An "infinitive" in English is quite different from an infinitive in French.  But a proper answer to the original question does not stop at that. We need to be clear, among other things, on whether a preposition in English is the same thing as a preposition in French.

I started off assuming a preposition is a preposition in either language and that we all know what a preposition is, but now I am having difficulty understanding when a word or phrase becomes a conjunction as opposed to a preposition. I see "except" followed by an infinitive as a preposition, but "as if" seems to me to be a (subordinating) conjunction or a relative adverb, not a preposition.

What kind of "preposition" or "conjunction" allows an infinitive, what kind seems requires a gerund instead, and what kind is "debatable" among native speakers/writers?

Hi, CapnPrep.

I don't believe I have access to CGEL, and this terminology is different from mine or the other posters'.  Could you explain "matrix-licensed complements" and "interrogative to-infinitival complements", at least inasmuch as the terms relate to the issue of infinitives after prepositions?


----------



## CapnPrep

Prepositions like _except(ing)_, _bar_, _but_, _excluding_, _save_, etc. can be followed by a wide range of complements, because the form and content of their complement is mostly determined by the surrounding context (matrix clause). _CGEL_ refers to these complements as "matrix-licensed". There is no standard terminology for French, either, but L. Melis uses "_préposition a-sélective_" for _sauf_, _excepté_, etc. 

The prepositions _than_/_as _could also be included in this group.

I think we can agree that these are all somewhat atypical prepositions.
_In order_ and _as if/though_ are also obviously exceptional. (_CGEL_ provides several arguments for the complex preposition analysis of _as if_; I won't reproduce them here.)

If we restrict our attention to the simple, one-word prepositions that everyone agrees on, I would say that the generalization given by vanoutche and FRENFR at the very beginning of this thread is correct.
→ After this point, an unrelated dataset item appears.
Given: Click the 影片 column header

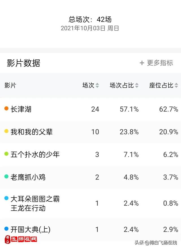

It is already clear from the preceding discussion that the counter-examples offered by Forero (_for to see my Sal, To see differs from to believe_) are not accepted as standard, grammatical English by all native speakers. Nor are they described as such by _CGEL_. It may be useful to check older grammars such as Quirk et al., Jespersen, Sweet. 

(By the way, the qualification "non-interrogative" is necessary because many prepositions accept a _to_-infinitival complement preceded by an interrogative element: _vote on which delegates to send_,_ argue about whether to leave_.)


----------